Orpheus India Outlook 2010
Absolutely speaking India is in trading range for 2 more years, relatively speaking it’s time to shift allocations.
It’s the time of the year, where we account for what we got right and where we were off mark. This is what we said in our annual outlook in Jan 2009 and what happened.
Anticipated – ‘We won’t be surprised if prices retest October lows or breach them marginally in early Q2, 2009. And this means selective stock picking and minimizing market exposure by doing quantitative long short strategies. 13,000-15,000 is an achievable high for Sensex in 2009.’
Happened – Sensex touched 15,521 in Jun 09 and now prices are 16% above 15,000. The Oct 09 low 7,699 was tested marginally in Mar 09 at 8,047.
Anticipated -‘BSE Metals was the worst performing sector of the year at -72 returns. We expect it to deliver better returns’
Happened – BSEMETALS was up 339%
Anticipated -‘Long BSE500 and short Sensex also seems an attractive pair’
Happened – The pair was up 14% till date from Mar lows, up 5% from Mar – Jun 09.
Anticipated – ‘Don’t get too much into the negative mode despite all crisis talk.’
Happened – Assets moved up 100% to 300% after Mumbai attacks. You can’t say we did not try to convince you. We wrote on ‘History, markets and terror’ explaining why the Mumbai attacks didn’t happen at a market top.
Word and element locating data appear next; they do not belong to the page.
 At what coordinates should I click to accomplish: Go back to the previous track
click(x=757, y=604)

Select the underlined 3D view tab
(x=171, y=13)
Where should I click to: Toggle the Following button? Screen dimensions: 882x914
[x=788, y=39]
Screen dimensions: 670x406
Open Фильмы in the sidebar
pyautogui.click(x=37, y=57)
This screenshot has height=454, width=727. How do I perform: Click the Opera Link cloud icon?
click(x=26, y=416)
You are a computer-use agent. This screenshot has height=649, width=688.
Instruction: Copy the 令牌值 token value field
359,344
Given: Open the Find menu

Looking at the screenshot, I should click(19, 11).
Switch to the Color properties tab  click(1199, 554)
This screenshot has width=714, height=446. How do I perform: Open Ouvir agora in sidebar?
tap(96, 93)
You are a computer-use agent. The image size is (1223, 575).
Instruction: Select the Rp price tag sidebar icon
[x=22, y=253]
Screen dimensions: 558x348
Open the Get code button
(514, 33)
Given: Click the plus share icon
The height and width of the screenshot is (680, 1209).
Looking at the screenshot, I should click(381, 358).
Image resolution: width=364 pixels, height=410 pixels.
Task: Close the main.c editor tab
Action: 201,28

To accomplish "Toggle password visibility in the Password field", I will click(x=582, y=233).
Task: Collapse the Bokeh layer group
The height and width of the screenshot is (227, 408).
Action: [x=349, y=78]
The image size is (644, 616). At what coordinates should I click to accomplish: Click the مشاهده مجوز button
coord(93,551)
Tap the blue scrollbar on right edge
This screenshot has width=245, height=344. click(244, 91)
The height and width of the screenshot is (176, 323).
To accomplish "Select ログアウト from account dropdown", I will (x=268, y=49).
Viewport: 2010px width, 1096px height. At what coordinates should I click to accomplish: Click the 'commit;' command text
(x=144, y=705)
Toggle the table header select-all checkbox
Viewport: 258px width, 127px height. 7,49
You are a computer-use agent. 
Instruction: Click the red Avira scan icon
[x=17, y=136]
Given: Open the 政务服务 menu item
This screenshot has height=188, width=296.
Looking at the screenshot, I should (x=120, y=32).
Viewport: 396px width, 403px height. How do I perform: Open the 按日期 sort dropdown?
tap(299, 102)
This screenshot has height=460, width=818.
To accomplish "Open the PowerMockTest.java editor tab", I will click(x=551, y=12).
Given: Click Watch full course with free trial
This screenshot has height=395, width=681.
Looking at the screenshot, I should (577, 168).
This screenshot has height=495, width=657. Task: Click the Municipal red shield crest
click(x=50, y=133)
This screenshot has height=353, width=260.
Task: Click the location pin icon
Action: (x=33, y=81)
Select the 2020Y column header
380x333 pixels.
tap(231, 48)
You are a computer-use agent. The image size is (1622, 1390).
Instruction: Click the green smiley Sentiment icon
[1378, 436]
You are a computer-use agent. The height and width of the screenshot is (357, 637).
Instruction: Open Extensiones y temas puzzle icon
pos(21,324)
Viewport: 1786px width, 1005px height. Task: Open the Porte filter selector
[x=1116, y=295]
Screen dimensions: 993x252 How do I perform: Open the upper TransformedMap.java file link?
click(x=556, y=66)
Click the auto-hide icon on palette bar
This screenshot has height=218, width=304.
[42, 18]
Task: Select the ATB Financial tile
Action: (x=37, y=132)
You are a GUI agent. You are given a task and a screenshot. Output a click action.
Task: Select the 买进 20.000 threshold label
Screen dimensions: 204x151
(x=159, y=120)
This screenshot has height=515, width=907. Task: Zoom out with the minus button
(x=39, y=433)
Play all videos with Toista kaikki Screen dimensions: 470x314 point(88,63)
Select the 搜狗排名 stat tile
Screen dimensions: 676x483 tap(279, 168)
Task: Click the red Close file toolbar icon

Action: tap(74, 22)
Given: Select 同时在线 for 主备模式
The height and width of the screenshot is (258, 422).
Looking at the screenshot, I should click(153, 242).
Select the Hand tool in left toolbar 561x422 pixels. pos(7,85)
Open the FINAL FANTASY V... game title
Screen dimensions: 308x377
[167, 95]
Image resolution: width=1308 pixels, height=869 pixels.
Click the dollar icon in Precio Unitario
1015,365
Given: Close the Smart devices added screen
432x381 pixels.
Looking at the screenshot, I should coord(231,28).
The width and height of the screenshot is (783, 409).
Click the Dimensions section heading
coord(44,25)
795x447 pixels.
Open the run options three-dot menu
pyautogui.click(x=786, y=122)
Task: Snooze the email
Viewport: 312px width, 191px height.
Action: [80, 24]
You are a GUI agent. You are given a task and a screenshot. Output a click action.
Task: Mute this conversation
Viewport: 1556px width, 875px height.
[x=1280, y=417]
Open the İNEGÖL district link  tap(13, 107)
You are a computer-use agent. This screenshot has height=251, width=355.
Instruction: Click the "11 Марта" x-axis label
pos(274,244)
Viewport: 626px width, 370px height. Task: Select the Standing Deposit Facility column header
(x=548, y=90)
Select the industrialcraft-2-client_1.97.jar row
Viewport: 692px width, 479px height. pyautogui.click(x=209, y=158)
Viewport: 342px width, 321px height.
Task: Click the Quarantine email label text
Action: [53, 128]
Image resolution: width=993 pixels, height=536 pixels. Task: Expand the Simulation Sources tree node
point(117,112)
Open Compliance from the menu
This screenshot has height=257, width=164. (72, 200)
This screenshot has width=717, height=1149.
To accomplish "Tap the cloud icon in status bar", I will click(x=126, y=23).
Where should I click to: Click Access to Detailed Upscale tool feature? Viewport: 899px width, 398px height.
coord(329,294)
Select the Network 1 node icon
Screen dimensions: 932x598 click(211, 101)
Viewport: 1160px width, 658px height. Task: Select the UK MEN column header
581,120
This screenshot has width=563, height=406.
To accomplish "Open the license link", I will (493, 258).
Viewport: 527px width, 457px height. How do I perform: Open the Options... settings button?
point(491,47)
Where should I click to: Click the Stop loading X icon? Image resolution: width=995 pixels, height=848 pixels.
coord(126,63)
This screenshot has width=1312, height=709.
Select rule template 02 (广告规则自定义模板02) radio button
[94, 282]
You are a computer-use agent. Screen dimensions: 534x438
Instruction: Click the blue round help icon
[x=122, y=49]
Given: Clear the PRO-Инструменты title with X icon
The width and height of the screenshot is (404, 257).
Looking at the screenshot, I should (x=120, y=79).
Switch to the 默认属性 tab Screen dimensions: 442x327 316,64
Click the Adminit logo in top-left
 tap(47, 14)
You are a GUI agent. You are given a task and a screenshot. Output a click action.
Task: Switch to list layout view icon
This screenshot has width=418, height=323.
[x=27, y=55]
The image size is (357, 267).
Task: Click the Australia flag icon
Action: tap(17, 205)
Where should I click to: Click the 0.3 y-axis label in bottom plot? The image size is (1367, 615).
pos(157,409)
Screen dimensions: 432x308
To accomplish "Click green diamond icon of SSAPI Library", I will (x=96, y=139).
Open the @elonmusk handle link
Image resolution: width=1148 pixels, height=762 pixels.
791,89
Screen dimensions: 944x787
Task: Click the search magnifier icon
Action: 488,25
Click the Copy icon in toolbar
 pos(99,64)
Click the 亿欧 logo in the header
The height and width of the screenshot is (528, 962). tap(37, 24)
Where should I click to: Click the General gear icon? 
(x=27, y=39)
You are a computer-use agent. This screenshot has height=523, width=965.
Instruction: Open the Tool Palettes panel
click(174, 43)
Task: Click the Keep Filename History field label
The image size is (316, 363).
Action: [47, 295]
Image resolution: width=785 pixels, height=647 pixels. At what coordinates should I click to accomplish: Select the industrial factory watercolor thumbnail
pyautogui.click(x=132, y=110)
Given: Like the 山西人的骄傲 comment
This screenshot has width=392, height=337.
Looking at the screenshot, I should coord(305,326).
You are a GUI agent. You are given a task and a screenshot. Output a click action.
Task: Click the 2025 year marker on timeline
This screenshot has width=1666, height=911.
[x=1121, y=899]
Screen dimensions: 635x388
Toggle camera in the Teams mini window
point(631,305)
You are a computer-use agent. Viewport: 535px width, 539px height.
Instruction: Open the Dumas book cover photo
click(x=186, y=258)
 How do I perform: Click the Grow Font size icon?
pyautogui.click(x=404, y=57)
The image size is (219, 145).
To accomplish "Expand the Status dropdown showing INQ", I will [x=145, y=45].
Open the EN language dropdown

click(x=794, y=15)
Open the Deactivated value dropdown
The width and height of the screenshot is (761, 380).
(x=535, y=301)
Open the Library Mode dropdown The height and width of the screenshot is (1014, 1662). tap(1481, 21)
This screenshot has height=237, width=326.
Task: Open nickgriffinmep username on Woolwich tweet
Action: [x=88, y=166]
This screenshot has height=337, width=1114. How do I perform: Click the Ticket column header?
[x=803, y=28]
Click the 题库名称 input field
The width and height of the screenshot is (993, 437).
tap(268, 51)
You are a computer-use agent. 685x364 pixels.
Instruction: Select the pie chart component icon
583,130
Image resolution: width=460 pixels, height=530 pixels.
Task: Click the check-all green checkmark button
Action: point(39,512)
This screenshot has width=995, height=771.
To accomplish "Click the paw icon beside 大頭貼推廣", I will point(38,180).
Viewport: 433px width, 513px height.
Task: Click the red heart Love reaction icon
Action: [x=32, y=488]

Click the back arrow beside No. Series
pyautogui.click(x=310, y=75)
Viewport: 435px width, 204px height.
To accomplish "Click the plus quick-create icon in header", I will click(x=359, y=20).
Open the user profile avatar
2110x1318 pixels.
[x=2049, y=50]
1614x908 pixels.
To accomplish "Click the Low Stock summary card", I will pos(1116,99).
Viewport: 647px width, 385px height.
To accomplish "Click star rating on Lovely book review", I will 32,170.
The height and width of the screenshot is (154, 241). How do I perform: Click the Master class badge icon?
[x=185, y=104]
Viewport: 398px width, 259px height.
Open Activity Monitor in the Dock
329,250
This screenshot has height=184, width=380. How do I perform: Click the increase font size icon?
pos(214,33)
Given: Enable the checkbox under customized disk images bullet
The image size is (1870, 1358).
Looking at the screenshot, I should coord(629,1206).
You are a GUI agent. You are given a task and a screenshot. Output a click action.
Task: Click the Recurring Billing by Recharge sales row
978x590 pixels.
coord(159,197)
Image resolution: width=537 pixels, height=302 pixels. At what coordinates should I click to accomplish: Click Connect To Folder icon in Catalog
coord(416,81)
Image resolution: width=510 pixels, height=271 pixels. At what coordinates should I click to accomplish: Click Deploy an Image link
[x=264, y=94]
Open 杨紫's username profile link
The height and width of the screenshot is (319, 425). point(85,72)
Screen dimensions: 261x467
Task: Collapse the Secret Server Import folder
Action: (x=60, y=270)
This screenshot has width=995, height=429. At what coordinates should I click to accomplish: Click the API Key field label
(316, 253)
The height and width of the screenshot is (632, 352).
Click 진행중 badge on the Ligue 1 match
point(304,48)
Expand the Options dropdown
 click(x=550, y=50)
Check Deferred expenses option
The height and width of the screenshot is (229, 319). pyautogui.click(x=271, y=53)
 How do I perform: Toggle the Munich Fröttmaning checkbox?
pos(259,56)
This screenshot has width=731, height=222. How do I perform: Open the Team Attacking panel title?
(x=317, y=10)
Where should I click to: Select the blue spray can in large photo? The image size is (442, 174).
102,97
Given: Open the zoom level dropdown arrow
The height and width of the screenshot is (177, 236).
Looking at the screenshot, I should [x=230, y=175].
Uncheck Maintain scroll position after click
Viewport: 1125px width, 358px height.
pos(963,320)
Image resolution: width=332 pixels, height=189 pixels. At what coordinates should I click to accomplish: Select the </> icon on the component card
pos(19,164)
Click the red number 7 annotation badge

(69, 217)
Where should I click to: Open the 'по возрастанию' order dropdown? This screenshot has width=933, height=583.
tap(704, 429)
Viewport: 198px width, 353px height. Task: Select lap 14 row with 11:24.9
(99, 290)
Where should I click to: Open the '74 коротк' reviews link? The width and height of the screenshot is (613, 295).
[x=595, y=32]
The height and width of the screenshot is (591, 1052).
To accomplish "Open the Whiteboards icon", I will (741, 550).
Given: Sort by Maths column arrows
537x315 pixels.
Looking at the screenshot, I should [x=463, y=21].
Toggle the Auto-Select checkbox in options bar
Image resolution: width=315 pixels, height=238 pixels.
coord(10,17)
We wrote ‘Russia Oil and the Global low’.
Anticipated -‘The expected bounce should be choppy and time consuming.’
The markets rose clearly from Mar to Jun and then got into choppy sideways action.
Anticipated – ‘The tech reversal – 26 Jan 09’
Happened – Technology reversed and pushed up 191%.
Where we got it wrong
24 July in our half year outlook we said
Anticipated -‘We repeat the best of 2009 is nearly over and any upside from here should barely reach double digits (less than 10%) for the 12 indices we discussed above’
Happened – Though BSEOIL, BSEFMCG, BSEREAL, BSEPOWER did not cross 10% gains since 24 July high. The rest of the nine indices broke the 10% barrier. On average all sector indices registered 19% gains since 24 July.
Though we said the expected bounce should be choppy and time consuming, there were sectors and indices that grew without a pause like CNXIT.
‘Performance cycles’ is a term coined by us at Orpheus. This is another name for time triads, time arbitrage, time fractals but expressed in terms of relative performance. It’s a bounded oscillator that moves in a fixed range say 1-30. 1 is top relative performance and 30 is worst performance. The idea is that performance is cyclical. A top performer will underperform in future and vice versa. A top relative performer is also the worst value pick and the top relative underperformer is the best value pick. We have carried the quarterly Numeric Ranking for Nifty 50.
Top performers for Q1 2010 – Reliance Infrastructure, Grasim, Reliance Com, Bharti, Reliance, L&T, Jaia, Dlf, Idea, Ambuja, Reliance Cap, Reliance Power, Suzlon, Unitech, ABB. The top underperformers for Q1 2010 are Punjab National Bank, Jindal Steel, Cipla, TCS, Tata Motors, Wipro, Ranbaxy, Tisco, HDFC Bank, SBI, SUN, M&M, Infosys, GAIL, and SAIL. The passive way of investing using performance cycles assumes that you have 30 stocks with 10,000 Euros each in the 30 stocks. Now you close the top underperformers and reinvest the cash proceeds into the top performers. The active way to play on performance cycles is to go long top performers and short top underperformers. This would need pairs, value hedging and beta classifications and of course understanding of leverage.
Regarding the overall market direction, we can look at time again. Markets go up when the time confirms and vice versa. Time fractal approach means that if we need a view for the 12 months and few weeks ahead, we need to see how time is placed few months and weeks. This is what we did. We plotted the time (days) between intermediate trends. The time indicator is an oscillator. A rising oscillator indicates a trend and a falling oscillator indicates counter trend. At this stage the intermediate time indicator is still rising suggesting there may be further upside. Any rally in Indian markets should not last beyond Q1 2010 (high of 2010). At this stage however, we see the market opening positive on 4 Jan and pushing higher. A net positive 2010 is a low probability scenario at this stage. India is in a multiyear trading range for us, something like the 1990’s US bear market which lasted for 4 years. Till the time we get clarity on the absolute performance, we will stick to the relative performance, get out of today’s top performers and get into today’s top underperformers.